Gold Dot 9mm Short Barrel is a 124+P, not a 115, 124, or 147. Of course the Short Barrel ammo has a special bullet designed to open at lower velocities yet Speer still makes it a +P. I think that's telling.

KS Trekker
01-21-2012, 14:29
I think you'll find most pros recommend a hotter load for shorter barrels. Though a G26 is not what I would consider truly short, like a 3".

Gold Dot 9mm Short Barrel is a 124+P, not a 115, 124, or 147. Of course the Short Barrel ammo has a special bullet designed to open at lower velocities yet Speer still makes it a +P. I think that's telling.

The Speer Gold Dot 124+p is my favorite in my G26.

hotpig
01-21-2012, 14:36
Speer was the last of the big three to offer lower velocity ammo. The T-Series was the first.

I still sell lots of +P ammo but there has been a steady decline in the demand. Some brands I stock the 147gr three to one on the lighter +P offerings.

The GD 124+P has always been a good selling round for me.
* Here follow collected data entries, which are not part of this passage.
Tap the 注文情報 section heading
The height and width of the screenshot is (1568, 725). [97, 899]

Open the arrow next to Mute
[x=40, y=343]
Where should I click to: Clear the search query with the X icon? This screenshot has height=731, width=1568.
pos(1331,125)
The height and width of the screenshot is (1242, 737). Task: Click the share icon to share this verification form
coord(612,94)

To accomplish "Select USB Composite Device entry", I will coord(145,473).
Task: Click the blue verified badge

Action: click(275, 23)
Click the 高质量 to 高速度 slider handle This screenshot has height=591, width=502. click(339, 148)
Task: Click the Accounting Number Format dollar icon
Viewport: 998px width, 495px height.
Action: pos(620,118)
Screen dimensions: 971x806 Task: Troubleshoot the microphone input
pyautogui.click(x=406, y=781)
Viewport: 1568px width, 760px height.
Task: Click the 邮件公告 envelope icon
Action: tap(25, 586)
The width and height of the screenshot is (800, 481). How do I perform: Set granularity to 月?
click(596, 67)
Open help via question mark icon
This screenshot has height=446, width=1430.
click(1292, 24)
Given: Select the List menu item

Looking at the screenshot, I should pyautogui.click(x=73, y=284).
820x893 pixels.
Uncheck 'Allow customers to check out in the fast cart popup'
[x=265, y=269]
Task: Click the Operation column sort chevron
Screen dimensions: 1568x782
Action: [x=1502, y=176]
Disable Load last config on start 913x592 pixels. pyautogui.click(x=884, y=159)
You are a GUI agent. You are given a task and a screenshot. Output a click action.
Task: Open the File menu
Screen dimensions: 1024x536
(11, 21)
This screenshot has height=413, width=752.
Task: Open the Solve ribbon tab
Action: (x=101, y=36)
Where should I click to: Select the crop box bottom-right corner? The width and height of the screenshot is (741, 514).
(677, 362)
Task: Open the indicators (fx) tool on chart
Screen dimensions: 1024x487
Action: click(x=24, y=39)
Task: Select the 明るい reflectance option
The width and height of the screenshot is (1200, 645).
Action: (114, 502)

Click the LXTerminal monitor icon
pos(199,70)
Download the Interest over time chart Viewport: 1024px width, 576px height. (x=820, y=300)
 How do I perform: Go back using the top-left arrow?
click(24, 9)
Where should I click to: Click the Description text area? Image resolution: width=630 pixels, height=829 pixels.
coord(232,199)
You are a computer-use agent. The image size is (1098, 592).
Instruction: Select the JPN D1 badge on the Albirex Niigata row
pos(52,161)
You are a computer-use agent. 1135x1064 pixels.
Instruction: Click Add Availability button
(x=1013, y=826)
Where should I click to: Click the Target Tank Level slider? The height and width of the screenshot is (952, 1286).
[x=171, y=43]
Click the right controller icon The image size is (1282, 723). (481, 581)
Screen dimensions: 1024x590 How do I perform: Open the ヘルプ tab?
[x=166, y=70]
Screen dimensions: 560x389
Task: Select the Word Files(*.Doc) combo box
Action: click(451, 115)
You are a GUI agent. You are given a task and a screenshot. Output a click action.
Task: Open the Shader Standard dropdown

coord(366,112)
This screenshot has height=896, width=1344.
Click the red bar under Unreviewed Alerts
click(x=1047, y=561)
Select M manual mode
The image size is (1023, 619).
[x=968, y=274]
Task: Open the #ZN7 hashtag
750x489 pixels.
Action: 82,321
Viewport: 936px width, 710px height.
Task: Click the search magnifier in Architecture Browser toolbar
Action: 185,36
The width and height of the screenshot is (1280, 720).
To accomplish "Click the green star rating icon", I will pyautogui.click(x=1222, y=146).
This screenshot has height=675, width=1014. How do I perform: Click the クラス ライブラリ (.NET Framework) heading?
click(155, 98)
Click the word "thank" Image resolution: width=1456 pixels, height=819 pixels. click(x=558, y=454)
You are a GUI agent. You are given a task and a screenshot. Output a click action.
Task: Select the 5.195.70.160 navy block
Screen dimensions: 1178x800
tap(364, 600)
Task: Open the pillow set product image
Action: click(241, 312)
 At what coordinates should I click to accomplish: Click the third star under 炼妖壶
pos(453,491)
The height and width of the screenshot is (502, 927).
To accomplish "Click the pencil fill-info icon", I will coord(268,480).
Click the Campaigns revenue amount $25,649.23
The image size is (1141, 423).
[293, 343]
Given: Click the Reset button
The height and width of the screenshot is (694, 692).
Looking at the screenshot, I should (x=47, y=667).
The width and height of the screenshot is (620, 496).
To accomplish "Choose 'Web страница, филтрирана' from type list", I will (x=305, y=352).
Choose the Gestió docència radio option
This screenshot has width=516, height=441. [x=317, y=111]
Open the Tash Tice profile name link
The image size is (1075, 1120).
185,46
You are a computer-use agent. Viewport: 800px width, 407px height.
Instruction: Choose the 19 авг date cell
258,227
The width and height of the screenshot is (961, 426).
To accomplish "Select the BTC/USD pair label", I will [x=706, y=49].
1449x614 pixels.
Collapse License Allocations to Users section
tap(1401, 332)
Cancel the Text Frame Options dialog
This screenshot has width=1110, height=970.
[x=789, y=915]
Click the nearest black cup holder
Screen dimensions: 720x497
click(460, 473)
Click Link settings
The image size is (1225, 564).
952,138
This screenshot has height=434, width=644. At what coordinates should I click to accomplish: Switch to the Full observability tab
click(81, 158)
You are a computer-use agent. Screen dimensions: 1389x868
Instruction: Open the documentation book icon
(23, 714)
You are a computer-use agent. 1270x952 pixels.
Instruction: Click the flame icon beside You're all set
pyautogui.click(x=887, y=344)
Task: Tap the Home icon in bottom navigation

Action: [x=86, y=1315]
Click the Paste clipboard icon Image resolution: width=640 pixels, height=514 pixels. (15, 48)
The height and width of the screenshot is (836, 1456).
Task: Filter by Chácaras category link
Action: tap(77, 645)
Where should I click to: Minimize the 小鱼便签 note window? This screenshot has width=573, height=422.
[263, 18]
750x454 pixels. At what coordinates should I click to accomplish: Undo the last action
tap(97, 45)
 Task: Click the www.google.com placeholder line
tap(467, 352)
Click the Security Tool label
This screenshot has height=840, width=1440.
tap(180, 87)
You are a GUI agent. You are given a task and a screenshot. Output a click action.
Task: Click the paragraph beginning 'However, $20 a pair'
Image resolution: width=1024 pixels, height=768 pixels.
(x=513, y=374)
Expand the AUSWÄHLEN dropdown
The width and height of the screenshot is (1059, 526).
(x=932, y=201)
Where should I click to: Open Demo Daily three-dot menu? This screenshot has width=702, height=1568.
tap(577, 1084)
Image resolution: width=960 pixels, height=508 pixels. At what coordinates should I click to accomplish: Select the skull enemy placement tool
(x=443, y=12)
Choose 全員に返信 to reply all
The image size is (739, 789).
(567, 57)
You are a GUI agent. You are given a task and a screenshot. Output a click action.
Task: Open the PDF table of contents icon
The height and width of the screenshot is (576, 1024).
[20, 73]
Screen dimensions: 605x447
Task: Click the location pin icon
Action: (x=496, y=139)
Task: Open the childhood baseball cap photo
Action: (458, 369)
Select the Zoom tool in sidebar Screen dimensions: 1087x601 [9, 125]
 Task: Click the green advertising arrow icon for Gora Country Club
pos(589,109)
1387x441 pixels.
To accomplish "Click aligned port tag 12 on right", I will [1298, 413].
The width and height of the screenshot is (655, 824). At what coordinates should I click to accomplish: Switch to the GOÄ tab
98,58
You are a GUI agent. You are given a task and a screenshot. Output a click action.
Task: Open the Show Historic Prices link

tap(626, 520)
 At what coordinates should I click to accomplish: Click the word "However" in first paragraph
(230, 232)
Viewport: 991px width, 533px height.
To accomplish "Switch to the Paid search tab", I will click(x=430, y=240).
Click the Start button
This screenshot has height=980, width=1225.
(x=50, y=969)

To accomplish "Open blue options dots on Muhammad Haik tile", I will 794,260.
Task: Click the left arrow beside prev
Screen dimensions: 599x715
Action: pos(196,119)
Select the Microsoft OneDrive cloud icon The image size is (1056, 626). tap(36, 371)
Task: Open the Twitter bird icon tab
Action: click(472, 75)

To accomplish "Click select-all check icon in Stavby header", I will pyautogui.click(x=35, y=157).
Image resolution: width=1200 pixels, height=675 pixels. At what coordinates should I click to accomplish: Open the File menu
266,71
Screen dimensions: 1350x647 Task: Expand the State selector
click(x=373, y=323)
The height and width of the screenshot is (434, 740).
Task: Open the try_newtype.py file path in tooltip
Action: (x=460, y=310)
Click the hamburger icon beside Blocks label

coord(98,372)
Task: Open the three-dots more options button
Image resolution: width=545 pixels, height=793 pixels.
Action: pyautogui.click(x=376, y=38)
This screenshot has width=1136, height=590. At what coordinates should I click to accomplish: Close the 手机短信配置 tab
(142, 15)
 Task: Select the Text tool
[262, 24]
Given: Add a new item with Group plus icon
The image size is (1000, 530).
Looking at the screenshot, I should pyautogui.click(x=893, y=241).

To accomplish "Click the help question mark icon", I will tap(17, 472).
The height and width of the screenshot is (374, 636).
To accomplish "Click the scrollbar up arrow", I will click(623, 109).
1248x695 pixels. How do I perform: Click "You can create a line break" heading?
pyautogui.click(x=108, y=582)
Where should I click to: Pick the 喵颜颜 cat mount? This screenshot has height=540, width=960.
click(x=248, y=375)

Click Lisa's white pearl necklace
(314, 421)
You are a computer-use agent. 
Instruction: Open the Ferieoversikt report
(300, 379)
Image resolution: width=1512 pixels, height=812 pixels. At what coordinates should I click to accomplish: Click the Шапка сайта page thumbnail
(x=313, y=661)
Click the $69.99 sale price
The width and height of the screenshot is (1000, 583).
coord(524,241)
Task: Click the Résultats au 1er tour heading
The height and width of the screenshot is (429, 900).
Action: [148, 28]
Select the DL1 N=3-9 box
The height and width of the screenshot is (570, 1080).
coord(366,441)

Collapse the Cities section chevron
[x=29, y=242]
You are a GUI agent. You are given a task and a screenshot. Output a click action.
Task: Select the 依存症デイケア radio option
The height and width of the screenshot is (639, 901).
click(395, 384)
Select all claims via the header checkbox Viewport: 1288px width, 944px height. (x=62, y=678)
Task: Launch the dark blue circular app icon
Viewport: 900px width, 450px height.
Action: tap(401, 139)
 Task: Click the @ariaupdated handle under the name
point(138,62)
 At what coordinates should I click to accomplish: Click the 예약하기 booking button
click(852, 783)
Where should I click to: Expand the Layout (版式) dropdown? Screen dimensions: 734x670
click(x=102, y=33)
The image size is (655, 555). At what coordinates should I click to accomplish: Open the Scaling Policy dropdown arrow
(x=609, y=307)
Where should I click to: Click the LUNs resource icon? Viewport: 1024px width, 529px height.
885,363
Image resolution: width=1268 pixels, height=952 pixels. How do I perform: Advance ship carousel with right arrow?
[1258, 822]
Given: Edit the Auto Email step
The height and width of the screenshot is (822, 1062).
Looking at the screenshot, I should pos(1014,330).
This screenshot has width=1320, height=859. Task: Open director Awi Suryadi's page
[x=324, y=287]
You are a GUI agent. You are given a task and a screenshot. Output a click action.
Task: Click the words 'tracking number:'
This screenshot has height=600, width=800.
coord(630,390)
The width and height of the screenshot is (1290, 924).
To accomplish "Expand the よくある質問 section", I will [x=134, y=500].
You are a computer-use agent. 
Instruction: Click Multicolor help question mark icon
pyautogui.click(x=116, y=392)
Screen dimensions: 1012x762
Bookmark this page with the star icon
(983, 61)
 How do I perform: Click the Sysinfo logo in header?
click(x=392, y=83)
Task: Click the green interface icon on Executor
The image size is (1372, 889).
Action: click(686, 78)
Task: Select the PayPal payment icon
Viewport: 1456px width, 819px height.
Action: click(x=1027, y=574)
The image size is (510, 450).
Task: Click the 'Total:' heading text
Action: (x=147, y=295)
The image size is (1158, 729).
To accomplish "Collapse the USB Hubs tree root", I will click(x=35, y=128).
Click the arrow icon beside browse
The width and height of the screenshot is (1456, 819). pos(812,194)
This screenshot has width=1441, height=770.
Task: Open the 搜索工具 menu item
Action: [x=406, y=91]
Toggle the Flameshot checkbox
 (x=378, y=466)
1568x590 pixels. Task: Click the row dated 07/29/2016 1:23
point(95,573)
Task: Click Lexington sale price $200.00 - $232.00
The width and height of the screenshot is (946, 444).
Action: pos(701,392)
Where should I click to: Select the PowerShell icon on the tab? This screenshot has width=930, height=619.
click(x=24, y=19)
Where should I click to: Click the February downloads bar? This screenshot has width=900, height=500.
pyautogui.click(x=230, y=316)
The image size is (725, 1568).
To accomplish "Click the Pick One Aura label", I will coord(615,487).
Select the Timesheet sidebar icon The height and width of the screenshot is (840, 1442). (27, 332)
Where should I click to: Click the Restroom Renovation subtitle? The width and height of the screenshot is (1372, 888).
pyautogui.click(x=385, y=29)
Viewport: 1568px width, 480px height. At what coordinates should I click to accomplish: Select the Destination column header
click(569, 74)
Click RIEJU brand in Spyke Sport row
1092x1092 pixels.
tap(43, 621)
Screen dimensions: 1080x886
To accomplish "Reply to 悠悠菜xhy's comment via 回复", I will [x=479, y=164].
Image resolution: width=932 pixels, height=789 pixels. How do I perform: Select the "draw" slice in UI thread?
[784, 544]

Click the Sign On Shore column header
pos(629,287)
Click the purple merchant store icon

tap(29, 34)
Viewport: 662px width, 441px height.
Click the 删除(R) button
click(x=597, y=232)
I suspect it will remain so for a while.

Ranger45
01-21-2012, 15:50
I've used Speer GDHP in 124+P, but prefer Winchester Rangers or Federal HST in 147 gr.

unit1069
01-21-2012, 15:57
I believe 124/127 +P +P+ is likely the most used.

http://www.gunlistings.org/uploads/22353_20100525085430_1.jpg

I don't know if this round is "the most used" but according to those whose opinions I most respect it's the one they currently list highest for effectiveness. These same experts will caution that it's up to the individual to shoot enough of any CCW ammo to guarantee reliability with the chosen self-defense weapon.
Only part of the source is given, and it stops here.